Given problem: Output the lines below as a JSON array of strings, one string per line, omitting blank lines.
## START
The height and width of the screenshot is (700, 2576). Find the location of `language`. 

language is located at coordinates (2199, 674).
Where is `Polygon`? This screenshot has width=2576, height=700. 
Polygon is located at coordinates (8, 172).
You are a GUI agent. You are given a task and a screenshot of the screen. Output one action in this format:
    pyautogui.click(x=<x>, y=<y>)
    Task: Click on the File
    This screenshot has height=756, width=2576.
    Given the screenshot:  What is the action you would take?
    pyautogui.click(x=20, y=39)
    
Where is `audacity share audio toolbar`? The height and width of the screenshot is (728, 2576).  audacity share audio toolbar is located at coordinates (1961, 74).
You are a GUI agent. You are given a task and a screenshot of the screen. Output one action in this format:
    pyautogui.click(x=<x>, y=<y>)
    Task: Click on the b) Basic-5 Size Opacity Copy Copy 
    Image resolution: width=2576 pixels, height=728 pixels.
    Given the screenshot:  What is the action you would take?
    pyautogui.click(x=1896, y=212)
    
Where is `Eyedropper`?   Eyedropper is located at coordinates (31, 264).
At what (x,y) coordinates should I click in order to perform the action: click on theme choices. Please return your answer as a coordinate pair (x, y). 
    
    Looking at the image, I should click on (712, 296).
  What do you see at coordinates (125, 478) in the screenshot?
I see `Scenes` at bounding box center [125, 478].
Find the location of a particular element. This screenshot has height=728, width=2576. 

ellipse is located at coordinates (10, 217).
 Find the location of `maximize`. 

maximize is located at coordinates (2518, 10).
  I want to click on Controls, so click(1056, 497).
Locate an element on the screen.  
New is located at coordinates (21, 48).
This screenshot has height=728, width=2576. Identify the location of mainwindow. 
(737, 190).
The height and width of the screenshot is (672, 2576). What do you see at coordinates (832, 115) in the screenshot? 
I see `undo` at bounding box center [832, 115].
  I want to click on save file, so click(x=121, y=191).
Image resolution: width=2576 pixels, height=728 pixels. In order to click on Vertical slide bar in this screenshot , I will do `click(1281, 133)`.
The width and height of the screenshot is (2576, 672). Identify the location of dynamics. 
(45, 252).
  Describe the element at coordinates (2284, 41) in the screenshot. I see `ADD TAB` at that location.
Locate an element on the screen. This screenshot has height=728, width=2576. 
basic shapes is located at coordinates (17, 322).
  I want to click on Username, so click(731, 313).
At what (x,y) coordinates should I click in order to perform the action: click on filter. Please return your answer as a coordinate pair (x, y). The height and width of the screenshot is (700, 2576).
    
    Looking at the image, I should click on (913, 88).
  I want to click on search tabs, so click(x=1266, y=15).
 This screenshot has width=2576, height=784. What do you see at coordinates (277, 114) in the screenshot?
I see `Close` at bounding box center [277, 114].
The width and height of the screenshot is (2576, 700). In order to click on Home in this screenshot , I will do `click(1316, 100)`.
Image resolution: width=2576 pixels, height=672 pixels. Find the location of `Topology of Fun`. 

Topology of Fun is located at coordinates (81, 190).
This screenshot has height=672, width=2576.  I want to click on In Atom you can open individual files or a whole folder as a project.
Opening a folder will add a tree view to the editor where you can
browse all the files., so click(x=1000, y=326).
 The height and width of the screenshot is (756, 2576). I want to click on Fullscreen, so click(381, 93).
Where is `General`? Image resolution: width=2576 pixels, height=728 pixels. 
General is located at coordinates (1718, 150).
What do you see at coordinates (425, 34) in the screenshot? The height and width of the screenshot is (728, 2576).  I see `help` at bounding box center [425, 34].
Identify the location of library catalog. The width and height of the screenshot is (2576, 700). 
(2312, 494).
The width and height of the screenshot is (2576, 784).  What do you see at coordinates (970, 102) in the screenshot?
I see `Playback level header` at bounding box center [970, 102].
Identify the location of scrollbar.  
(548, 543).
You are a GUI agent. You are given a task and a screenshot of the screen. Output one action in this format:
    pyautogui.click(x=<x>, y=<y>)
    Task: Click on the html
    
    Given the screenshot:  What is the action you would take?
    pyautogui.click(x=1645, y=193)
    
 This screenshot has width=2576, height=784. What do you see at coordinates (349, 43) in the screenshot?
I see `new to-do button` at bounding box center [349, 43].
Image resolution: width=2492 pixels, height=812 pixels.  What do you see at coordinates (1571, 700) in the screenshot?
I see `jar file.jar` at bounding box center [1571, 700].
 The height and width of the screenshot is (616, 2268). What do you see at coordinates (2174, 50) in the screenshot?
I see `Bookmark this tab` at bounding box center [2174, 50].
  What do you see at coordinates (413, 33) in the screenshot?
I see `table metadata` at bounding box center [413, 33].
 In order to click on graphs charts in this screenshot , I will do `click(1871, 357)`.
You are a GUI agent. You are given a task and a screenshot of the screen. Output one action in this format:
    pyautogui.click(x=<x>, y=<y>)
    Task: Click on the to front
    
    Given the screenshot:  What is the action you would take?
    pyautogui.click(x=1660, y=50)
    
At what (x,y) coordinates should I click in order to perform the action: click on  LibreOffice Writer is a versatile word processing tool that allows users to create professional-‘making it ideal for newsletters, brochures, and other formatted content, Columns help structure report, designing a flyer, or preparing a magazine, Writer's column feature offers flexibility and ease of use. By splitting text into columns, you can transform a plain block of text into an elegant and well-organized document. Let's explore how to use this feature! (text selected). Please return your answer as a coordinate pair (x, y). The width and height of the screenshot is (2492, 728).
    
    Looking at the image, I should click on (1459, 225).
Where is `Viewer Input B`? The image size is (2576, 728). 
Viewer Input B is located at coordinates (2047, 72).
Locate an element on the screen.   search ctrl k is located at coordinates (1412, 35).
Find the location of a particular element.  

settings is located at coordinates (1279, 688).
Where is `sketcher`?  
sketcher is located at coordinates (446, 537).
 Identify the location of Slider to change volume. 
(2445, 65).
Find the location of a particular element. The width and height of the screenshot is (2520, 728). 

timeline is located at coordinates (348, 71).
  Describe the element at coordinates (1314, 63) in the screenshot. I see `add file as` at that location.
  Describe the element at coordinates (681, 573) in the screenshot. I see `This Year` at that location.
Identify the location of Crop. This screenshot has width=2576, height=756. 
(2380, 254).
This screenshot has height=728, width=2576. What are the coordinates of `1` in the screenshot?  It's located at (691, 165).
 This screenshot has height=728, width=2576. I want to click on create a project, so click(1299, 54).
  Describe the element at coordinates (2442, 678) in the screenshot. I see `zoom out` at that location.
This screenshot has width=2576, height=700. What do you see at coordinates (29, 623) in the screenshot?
## END
Exercise result:
[
  "The height and width of the screenshot is (700, 2576). Find the location of `language`. ",
  "language is located at coordinates (2199, 674).",
  "Where is `Polygon`? This screenshot has width=2576, height=700. ",
  "Polygon is located at coordinates (8, 172).",
  "You are a GUI agent. You are given a task and a screenshot of the screen. Output one action in this format:",
  "    pyautogui.click(x=<x>, y=<y>)",
  "    Task: Click on the File",
  "    This screenshot has height=756, width=2576.",
  "    Given the screenshot:  What is the action you would take?",
  "    pyautogui.click(x=20, y=39)",
  "Where is `audacity share audio toolbar`? The height and width of the screenshot is (728, 2576).  audacity share audio toolbar is located at coordinates (1961, 74).",
  "You are a GUI agent. You are given a task and a screenshot of the screen. Output one action in this format:",
  "    pyautogui.click(x=<x>, y=<y>)",
  "    Task: Click on the b) Basic-5 Size Opacity Copy Copy ",
  "    Image resolution: width=2576 pixels, height=728 pixels.",
  "    Given the screenshot:  What is the action you would take?",
  "    pyautogui.click(x=1896, y=212)",
  "Where is `Eyedropper`?   Eyedropper is located at coordinates (31, 264).",
  "At what (x,y) coordinates should I click in order to perform the action: click on theme choices. Please return your answer as a coordinate pair (x, y). ",
  "    Looking at the image, I should click on (712, 296).",
  "  What do you see at coordinates (125, 478) in the screenshot?",
  "I see `Scenes` at bounding box center [125, 478].",
  "Find the location of a particular element. This screenshot has height=728, width=2576. ",
  "ellipse is located at coordinates (10, 217).",
  " Find the location of `maximize`. ",
  "maximize is located at coordinates (2518, 10).",
  "  I want to click on Controls, so click(1056, 497).",
  "Locate an element on the screen.  ",
  "New is located at coordinates (21, 48).",
  "This screenshot has height=728, width=2576. Identify the location of mainwindow. ",
  "(737, 190).",
  "The height and width of the screenshot is (672, 2576). What do you see at coordinates (832, 115) in the screenshot? ",
  "I see `undo` at bounding box center [832, 115].",
  "  I want to click on save file, so click(x=121, y=191).",
  "Image resolution: width=2576 pixels, height=728 pixels. In order to click on Vertical slide bar in this screenshot , I will do `click(1281, 133)`.",
  "The width and height of the screenshot is (2576, 672). Identify the location of dynamics. ",
  "(45, 252).",
  "  Describe the element at coordinates (2284, 41) in the screenshot. I see `ADD TAB` at that location.",
  "Locate an element on the screen. This screenshot has height=728, width=2576. ",
  "basic shapes is located at coordinates (17, 322).",
  "  I want to click on Username, so click(731, 313).",
  "At what (x,y) coordinates should I click in order to perform the action: click on filter. Please return your answer as a coordinate pair (x, y). The height and width of the screenshot is (700, 2576).",
  "    Looking at the image, I should click on (913, 88).",
  "  I want to click on search tabs, so click(x=1266, y=15).",
  " This screenshot has width=2576, height=784. What do you see at coordinates (277, 114) in the screenshot?",
  "I see `Close` at bounding box center [277, 114].",
  "The width and height of the screenshot is (2576, 700). In order to click on Home in this screenshot , I will do `click(1316, 100)`.",
  "Image resolution: width=2576 pixels, height=672 pixels. Find the location of `Topology of Fun`. ",
  "Topology of Fun is located at coordinates (81, 190).",
  "This screenshot has height=672, width=2576.  I want to click on In Atom you can open individual files or a whole folder as a project.",
  "Opening a folder will add a tree view to the editor where you can",
  "browse all the files., so click(x=1000, y=326).",
  " The height and width of the screenshot is (756, 2576). I want to click on Fullscreen, so click(381, 93).",
  "Where is `General`? Image resolution: width=2576 pixels, height=728 pixels. ",
  "General is located at coordinates (1718, 150).",
  "What do you see at coordinates (425, 34) in the screenshot? The height and width of the screenshot is (728, 2576).  I see `help` at bounding box center [425, 34].",
  "Identify the location of library catalog. The width and height of the screenshot is (2576, 700). ",
  "(2312, 494).",
  "The width and height of the screenshot is (2576, 784).  What do you see at coordinates (970, 102) in the screenshot?",
  "I see `Playback level header` at bounding box center [970, 102].",
  "Identify the location of scrollbar.  ",
  "(548, 543).",
  "You are a GUI agent. You are given a task and a screenshot of the screen. Output one action in this format:",
  "    pyautogui.click(x=<x>, y=<y>)",
  "    Task: Click on the html",
  "    Given the screenshot:  What is the action you would take?",
  "    pyautogui.click(x=1645, y=193)",
  " This screenshot has width=2576, height=784. What do you see at coordinates (349, 43) in the screenshot?",
  "I see `new to-do button` at bounding box center [349, 43].",
  "Image resolution: width=2492 pixels, height=812 pixels.  What do you see at coordinates (1571, 700) in the screenshot?",
  "I see `jar file.jar` at bounding box center [1571, 700].",
  " The height and width of the screenshot is (616, 2268). What do you see at coordinates (2174, 50) in the screenshot?",
  "I see `Bookmark this tab` at bounding box center [2174, 50].",
  "  What do you see at coordinates (413, 33) in the screenshot?",
  "I see `table metadata` at bounding box center [413, 33].",
  " In order to click on graphs charts in this screenshot , I will do `click(1871, 357)`.",
  "You are a GUI agent. You are given a task and a screenshot of the screen. Output one action in this format:",
  "    pyautogui.click(x=<x>, y=<y>)",
  "    Task: Click on the to front",
  "    Given the screenshot:  What is the action you would take?",
  "    pyautogui.click(x=1660, y=50)",
  "At what (x,y) coordinates should I click in order to perform the action: click on  LibreOffice Writer is a versatile word processing tool that allows users to create professional-‘making it ideal for newsletters, brochures, and other formatted content, Columns help structure report, designing a flyer, or preparing a magazine, Writer's column feature offers flexibility and ease of use. By splitting text into columns, you can transform a plain block of text into an elegant and well-organized document. Let's explore how to use this feature! (text selected). Please return your answer as a coordinate pair (x, y). The width and height of the screenshot is (2492, 728).",
  "    Looking at the image, I should click on (1459, 225).",
  "Where is `Viewer Input B`? The image size is (2576, 728). ",
  "Viewer Input B is located at coordinates (2047, 72).",
  "Locate an element on the screen.   search ctrl k is located at coordinates (1412, 35).",
  "Find the location of a particular element.  ",
  "settings is located at coordinates (1279, 688).",
  "Where is `sketcher`?  ",
  "sketcher is located at coordinates (446, 537).",
  " Identify the location of Slider to change volume. ",
  "(2445, 65).",
  "Find the location of a particular element. The width and height of the screenshot is (2520, 728). ",
  "timeline is located at coordinates (348, 71).",
  "  Describe the element at coordinates (1314, 63) in the screenshot. I see `add file as` at that location.",
  "  Describe the element at coordinates (681, 573) in the screenshot. I see `This Year` at that location.",
  "Identify the location of Crop. This screenshot has width=2576, height=756. ",
  "(2380, 254).",
  "This screenshot has height=728, width=2576. What are the coordinates of `1` in the screenshot?  It's located at (691, 165).",
  " This screenshot has height=728, width=2576. I want to click on create a project, so click(1299, 54).",
  "  Describe the element at coordinates (2442, 678) in the screenshot. I see `zoom out` at that location.",
  "This screenshot has width=2576, height=700. What do you see at coordinates (29, 623) in the screenshot?"
]